Me. Justice Douglas,
dissenting.
The correct interpretation of the word “prosecutions” as used in § 1103 (a) of the 1970 Act was, in my view, the one given by the Court of Appeals of the Ninth Circuit in United States v. Stephens, 449 F. 2d 103, 105:
“Prosecution ends with judgment. The purpose of the section has been served when judgment under the old Act has been entered and abatement of proceedings has been avoided. At that point litigation has ended and appeal is available. Korematsu v. United States, 319 U. S. 432, 63 S. Ct. 1124, 87 L. Ed. 1497 (1943). What occurs thereafter — the manner in which judgment is carried out, executed or satisfied, and whether or not it is suspended — in no way affects the prosecution of the case.”
The problem of ambiguities in statutory language is not peculiar to legislation dealing with criminal matters. And the question as to how those ambiguities should be resolved is not often rationalized. The most dramatic illustration, at least in modern times, is illustrated by Rosenberg v. United States, 346 U. S. 273, where a divided Court resolved an ambiguity in a statutory scheme against life, not in its favor. The instant case is not of that proportion, but it does entail the resolution of unspoken assumptions — those favoring the status quo of prison systems as opposed to those' who see real rehabilitation as the only cure of the present prison crises. As Mr. Justice Holmes said, “judges do and must legislate, but they can do so only interstitially; they are confined from *613molar to molecular motions.” Southern Pacific Co. v. Jensen, 244 U. S. 205, 221 (dissenting opinion).*
Judges do not make legislative policies. But in construing an ambiguous word in a criminal code, I would try to give it a meaning that would help reverse the long trend in this Nation not to consider a prisoner a “person” in the constitutional sense. Fay Stender, writing the introduction to Maximum Security, p. X, has described some of the “tremendously sophisticated defenses against the least increase in the enforceable human rights available to the prisoner.” (E. Pell ed., Bantam Books 1973).
A less strict and rigid meaning of the present Act would be only a minor start in the other direction. But it is one I would take.

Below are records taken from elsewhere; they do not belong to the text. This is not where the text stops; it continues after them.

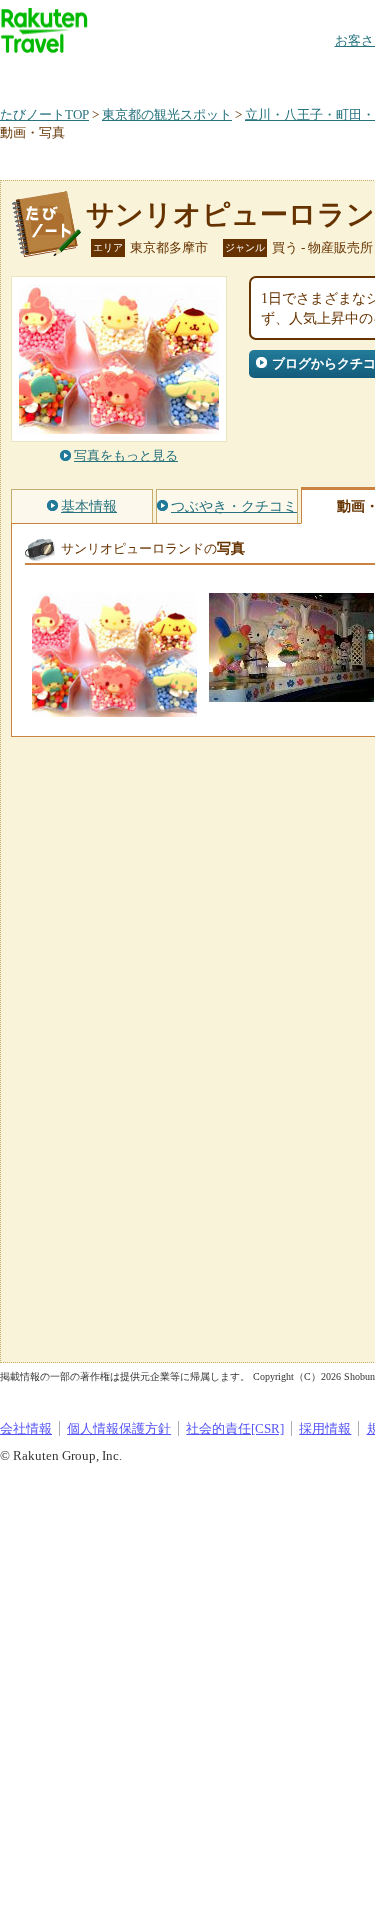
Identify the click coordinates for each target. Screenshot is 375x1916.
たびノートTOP (44, 114)
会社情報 (26, 1428)
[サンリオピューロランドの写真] (114, 707)
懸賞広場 (234, 74)
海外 (152, 74)
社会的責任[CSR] (235, 1428)
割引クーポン (316, 74)
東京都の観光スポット (167, 114)
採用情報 (325, 1428)
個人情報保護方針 (119, 1428)
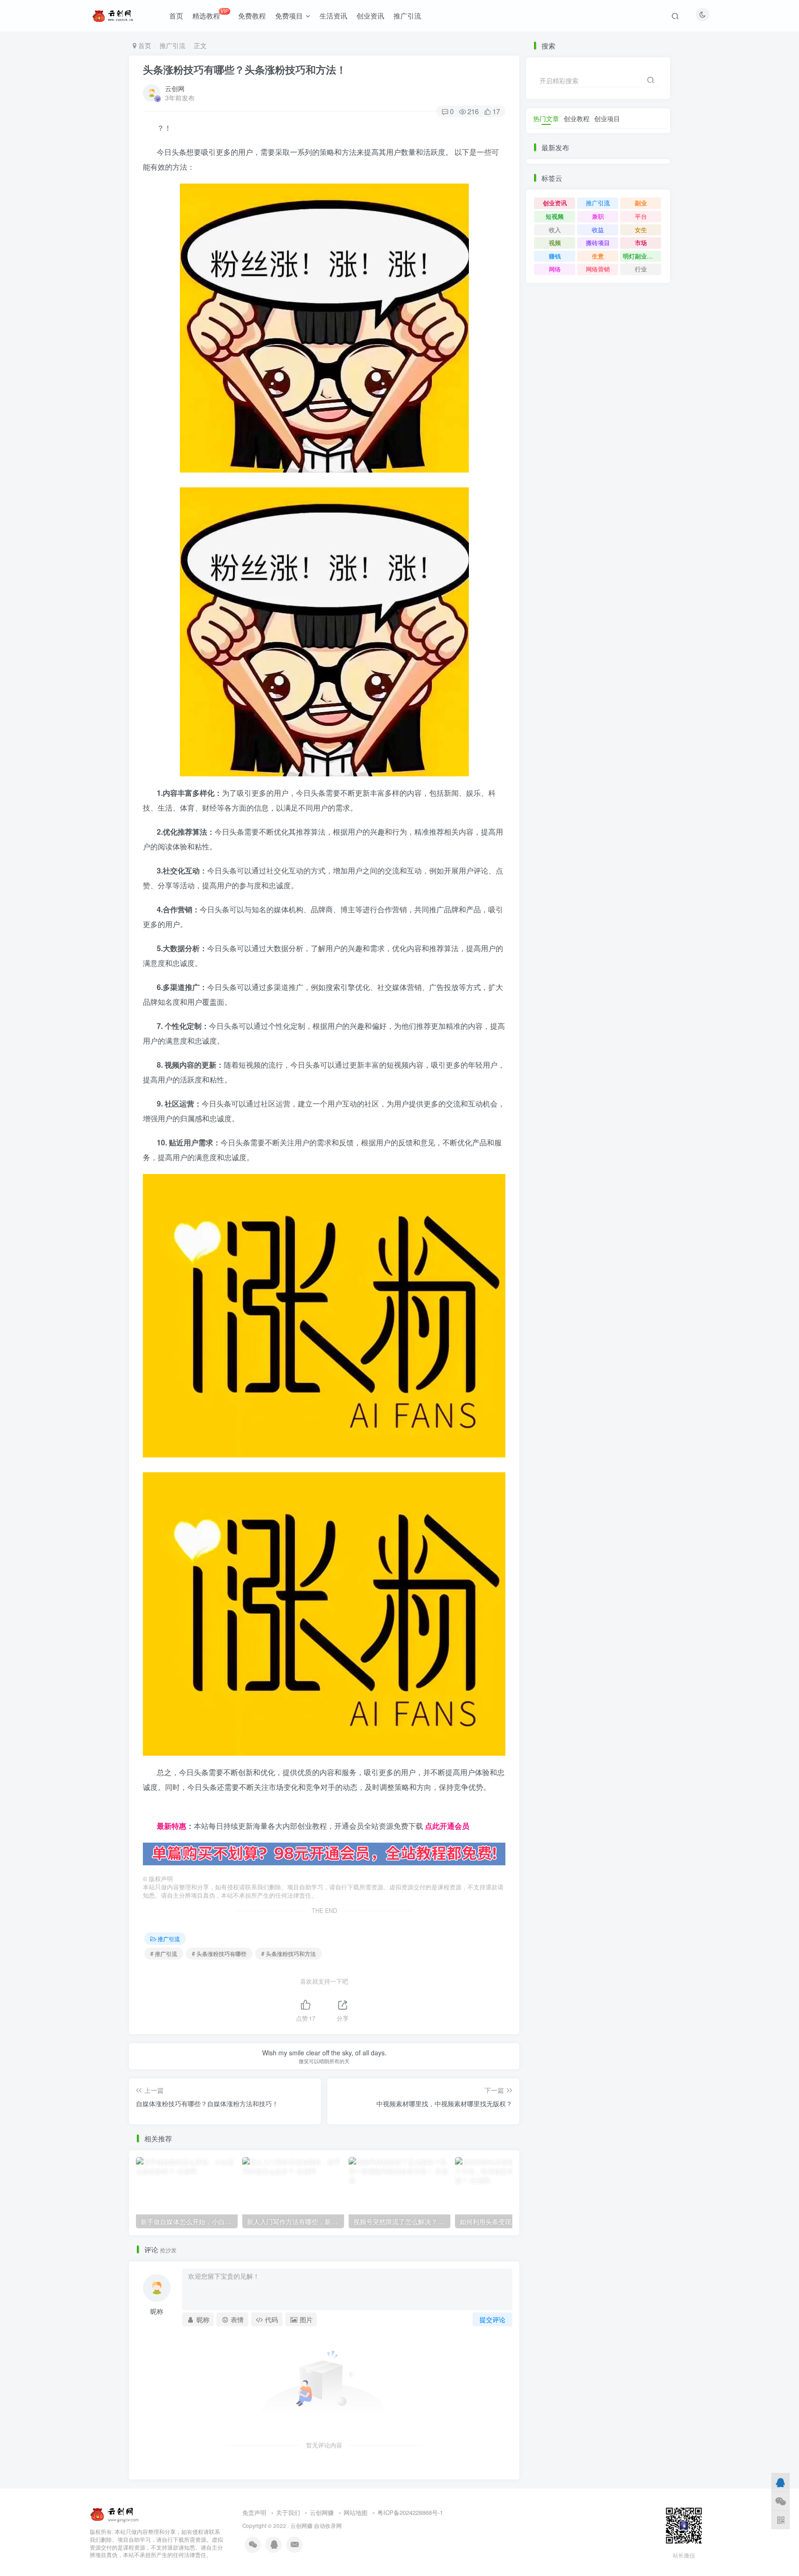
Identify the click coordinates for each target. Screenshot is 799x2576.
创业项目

Mr. Justice Holmes also said:
“[I]n substance the growth of the law is legislative. And this in a deeper sense than that that which the courts declare to have always been the law is in fact new. It is legislative in its grounds. The very considerations which the courts most rarely mention, and always with an apology, are the secret root from which the law draws all the juices of life. We mean, of course, considerations of what is expedient for the community concerned. Every important principle which is developed by litigation is in fact and at bottom the result of more or less definitely understood views of public policy; most generally, to be sure, under our practice and traditions, the unconscious result of instinctive preferences and inarticulate convictions, but none the less traceable to public policy in the last analysis. And as the law is administered by able and experienced men, who know too much to sacrifice good sense to a syllogism, it will be found that when ancient rules maintain themselves in this way, new reasons more fitted to the time have been found for them, and that they gradually receive a new content and at last a new form from the grounds to which they have been transplanted. The importance of tracing the process lies in the fact that it is unconscious, and involves the attempt to follow precedents, as well as to give a good reason for them, and that hence, if it can be shown that one half of the effort has failed, we are at liberty to consider the question of policy with a freedom that was not possible before.” Common Carriers and the Common Law, 13 Am. L. Rev. 609, 630-631 (1879).